#### SUPPLIED INFORMATION
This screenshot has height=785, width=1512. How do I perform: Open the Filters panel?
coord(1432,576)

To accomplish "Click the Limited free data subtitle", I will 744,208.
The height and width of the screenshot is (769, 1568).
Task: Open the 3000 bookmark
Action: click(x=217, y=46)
########
Each record above is to be restated word for word.

This screenshot has height=785, width=1512. How do I perform: Open the Filters panel?
coord(1432,576)

To accomplish "Click the Limited free data subtitle", I will 744,208.
The height and width of the screenshot is (769, 1568).
Task: Open the 3000 bookmark
Action: click(x=217, y=46)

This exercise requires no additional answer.